BeiGene closed its offering just this week, through an ADS issue (this is standard for a company headquartered outside of the US – in this case, China). The company unloaded 7.59 million ADSs, each representing 13 ordinary shares, at a price of $24 per ADS, picking up a $182 million raise. It’s an oncology focus organization, with a pretty robust pipeline that targets a range of cancers, primarily through an immuno-oncology approach.

It’s lead candidate, and the likely driver of its valuation (at least near term) is a lymphoma (blood cancer) drug called BGB-3111. It’s a BTK inhibitor – something we’ve addressed a few times here at Market Exclusive in the past. For those not familiar with this class of drugs, they block what’s called BCR signalling. BCR signalling is responsible for cell proliferation, and by blocking it, BTK inhibitors force cancerous cells into apoptosis, which is the process through which cells die.
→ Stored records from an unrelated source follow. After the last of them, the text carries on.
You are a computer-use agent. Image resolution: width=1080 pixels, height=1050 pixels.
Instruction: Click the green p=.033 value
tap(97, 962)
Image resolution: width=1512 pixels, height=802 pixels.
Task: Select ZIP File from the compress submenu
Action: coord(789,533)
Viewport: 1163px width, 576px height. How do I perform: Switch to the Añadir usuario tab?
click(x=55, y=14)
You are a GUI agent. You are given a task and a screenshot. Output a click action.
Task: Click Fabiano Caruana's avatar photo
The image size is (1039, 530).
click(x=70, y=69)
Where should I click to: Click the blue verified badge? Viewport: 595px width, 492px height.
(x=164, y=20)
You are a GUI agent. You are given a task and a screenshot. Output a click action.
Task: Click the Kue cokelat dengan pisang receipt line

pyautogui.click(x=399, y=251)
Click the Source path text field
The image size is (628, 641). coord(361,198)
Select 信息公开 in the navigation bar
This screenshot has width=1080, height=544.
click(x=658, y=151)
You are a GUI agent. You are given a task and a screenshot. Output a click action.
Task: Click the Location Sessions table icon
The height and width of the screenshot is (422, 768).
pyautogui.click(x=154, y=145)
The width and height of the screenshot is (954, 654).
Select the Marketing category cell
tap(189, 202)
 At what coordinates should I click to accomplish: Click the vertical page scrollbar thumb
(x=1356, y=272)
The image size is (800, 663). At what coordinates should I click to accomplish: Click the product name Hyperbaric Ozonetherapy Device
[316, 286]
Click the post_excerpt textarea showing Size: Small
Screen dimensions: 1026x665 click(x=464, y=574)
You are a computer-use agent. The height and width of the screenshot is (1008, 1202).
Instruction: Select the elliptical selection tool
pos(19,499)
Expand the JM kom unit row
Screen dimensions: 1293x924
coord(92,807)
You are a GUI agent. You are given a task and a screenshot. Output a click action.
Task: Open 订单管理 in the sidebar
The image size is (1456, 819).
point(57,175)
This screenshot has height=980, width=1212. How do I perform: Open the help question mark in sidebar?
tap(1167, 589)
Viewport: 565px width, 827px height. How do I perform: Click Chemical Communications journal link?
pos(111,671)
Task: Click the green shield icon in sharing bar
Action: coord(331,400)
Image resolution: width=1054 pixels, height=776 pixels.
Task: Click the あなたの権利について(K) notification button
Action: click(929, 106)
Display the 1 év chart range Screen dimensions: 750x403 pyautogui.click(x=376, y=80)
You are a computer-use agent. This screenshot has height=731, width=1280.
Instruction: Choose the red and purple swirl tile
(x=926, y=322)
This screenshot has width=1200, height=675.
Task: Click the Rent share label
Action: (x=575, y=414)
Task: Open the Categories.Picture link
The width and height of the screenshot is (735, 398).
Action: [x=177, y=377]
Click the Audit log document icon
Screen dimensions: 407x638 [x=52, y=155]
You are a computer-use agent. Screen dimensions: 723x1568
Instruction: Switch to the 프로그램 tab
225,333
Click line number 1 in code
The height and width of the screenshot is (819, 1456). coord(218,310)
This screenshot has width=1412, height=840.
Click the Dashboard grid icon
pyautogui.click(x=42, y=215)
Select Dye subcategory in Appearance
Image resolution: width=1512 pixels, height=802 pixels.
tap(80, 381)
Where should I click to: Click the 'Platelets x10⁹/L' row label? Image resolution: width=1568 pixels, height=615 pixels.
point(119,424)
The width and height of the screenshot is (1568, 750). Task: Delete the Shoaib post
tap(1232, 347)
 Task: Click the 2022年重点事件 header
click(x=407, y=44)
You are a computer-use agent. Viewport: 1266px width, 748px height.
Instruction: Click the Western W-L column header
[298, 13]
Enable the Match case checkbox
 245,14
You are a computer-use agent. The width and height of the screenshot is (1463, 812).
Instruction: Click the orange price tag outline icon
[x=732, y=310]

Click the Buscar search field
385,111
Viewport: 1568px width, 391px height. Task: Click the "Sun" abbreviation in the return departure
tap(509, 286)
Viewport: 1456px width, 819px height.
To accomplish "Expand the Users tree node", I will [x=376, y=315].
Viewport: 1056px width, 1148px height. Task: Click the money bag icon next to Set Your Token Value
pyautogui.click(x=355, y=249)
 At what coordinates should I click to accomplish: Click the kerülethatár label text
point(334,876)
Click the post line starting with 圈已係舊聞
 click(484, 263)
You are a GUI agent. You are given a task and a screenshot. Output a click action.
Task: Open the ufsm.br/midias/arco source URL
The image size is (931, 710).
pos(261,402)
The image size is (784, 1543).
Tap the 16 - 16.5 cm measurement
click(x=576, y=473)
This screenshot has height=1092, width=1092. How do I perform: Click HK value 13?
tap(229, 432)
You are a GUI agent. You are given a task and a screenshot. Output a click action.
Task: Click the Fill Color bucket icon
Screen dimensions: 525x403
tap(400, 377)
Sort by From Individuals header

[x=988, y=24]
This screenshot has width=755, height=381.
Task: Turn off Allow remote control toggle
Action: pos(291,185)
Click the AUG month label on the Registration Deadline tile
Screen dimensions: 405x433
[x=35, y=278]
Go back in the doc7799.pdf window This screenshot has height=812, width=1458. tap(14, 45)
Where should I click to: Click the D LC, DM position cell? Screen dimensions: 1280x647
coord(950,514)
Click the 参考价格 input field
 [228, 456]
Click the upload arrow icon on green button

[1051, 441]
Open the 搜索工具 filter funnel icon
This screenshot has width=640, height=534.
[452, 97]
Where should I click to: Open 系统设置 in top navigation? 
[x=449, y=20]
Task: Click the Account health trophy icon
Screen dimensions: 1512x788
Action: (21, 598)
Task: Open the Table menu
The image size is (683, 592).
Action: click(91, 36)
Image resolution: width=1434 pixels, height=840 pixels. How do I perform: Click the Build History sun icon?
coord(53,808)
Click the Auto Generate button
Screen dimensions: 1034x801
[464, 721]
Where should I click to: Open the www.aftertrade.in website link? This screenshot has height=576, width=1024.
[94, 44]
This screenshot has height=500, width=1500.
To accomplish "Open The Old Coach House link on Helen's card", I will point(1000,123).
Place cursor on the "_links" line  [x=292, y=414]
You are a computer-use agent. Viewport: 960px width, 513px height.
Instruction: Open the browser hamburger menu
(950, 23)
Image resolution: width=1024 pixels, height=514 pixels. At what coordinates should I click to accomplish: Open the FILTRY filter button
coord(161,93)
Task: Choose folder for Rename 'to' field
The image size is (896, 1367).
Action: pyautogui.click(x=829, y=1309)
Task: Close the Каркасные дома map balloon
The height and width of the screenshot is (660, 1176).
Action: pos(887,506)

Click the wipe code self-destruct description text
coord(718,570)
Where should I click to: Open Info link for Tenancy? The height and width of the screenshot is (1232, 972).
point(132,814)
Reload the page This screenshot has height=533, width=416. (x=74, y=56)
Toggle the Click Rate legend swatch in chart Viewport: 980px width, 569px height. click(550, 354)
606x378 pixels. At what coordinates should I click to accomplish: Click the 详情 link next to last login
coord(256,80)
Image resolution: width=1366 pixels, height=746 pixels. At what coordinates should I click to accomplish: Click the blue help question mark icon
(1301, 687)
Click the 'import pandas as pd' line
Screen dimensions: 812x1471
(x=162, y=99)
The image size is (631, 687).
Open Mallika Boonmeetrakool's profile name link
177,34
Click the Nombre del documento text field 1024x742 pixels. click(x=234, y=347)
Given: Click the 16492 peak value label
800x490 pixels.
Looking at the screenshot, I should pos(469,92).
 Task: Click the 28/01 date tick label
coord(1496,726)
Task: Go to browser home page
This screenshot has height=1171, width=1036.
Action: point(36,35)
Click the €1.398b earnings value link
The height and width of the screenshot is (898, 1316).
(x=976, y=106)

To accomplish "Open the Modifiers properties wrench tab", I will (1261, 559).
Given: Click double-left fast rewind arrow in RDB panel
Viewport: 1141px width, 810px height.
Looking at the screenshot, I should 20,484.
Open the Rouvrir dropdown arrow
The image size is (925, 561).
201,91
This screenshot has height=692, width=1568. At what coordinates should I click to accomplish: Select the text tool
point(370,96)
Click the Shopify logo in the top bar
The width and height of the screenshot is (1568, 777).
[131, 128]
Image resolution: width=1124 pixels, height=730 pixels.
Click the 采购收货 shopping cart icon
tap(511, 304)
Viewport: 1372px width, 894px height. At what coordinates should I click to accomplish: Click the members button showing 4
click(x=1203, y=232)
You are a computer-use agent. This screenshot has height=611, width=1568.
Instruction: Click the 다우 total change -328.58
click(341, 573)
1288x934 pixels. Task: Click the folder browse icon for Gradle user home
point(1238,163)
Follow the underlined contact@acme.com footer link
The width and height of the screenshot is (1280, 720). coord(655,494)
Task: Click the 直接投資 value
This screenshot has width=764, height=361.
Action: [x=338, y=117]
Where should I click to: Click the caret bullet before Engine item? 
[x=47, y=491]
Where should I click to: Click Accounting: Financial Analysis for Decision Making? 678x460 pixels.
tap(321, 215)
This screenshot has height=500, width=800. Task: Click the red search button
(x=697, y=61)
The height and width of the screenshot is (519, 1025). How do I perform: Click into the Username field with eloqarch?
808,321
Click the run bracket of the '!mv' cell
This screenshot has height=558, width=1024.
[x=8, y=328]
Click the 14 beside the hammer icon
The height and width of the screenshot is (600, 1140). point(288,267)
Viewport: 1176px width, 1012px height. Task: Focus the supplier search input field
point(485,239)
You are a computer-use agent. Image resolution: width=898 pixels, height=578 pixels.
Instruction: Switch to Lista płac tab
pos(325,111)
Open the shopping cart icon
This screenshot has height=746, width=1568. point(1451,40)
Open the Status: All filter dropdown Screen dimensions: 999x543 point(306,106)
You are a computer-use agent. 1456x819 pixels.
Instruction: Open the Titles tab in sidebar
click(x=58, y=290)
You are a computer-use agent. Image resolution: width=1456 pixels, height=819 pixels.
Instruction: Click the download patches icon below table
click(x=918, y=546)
The most famous type of this drug is Ibrutinib, which the FDA approved back in 2013 for mantle cell lymphoma, and has since gone on to approve for leukemia and non-Hodgkin’s lymphoma. AbbVie Inc. (NYSE:ABBV) picked up the drug from Johnson & Johnson (NYSE:JNJ) back in May , 2015, and expects revenues of $5 billion annually by 2020. BeiGene is hoping to redirect some of these revenues towards its own financials. The company believes it can improve upon Ibrutinib’s pharmacokinetics with BGB-3111, and in doing so, can improve upon the former’s efficacy and safety profile. Hemorrhages and second primary malignancies are common AEs associated with the drug, and so any drug that reduces the rate and severity of AEs will likely be welcomed by the FDA – assuming efficacy is comparable.

Near term catalysts derive from two ongoing dose escalation studies – one in a B-cell lymphoid malignancies indication and another in a relapsed/refractory B-cell malignancies indication. The two trials are set for primary completion in June 2017 and December 2017 respectively, but interim analyses (likely due in the coming quarters) will offer mean time insight.